In the Katz case, supra [198 N.C. 393, 151 S.E. 880], Stacy, C. J., writing for the Court expressed the principle in this manner: "If the land intended to be conveyed cannot be identified from the description contained in the deed, it follows as a necessary corollary that as the deed is, for this reason, inoperative, it is equally inoperative as color of title. If the land cannot be identified for one purpose, how can it be for another?" Cases are cited in support
Hence in the present action the description relied on by plaintiffs being inoperative as color of title, is equally inoperative to fix "known and visible lines and boundaries", G.S. § 1-40, as basis for a claim of adverse possession for twenty years.

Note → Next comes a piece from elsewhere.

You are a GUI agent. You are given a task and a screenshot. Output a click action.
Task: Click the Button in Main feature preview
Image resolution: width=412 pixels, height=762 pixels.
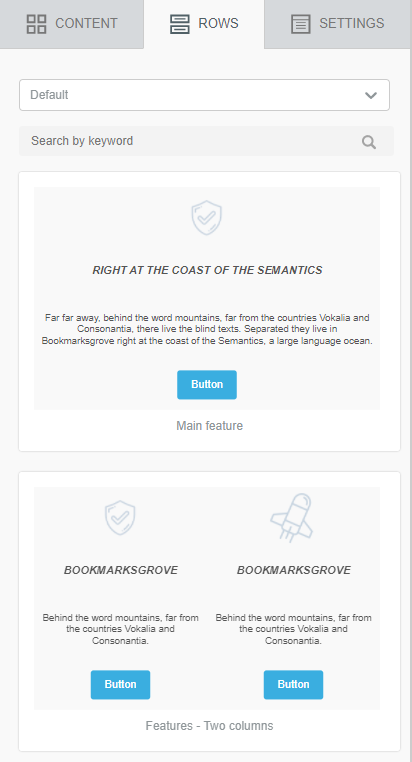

Finally, the amended answer of defendants is in effect a disclaimer to any land not embraced within the lines therein designated. See Hipp v. Forester, 52 N.C. 599; Crawford v. Masters, 140 N.C. 205, 52 S.E. 663. And plaintiffs, not having shown that the description relied on by them covers any part of the land so designated by defendants, the motion of defendants for judgment as of nonsuit on the issues tendered by plaintiffs should have been allowed. Therefore, the judgment below is reversed.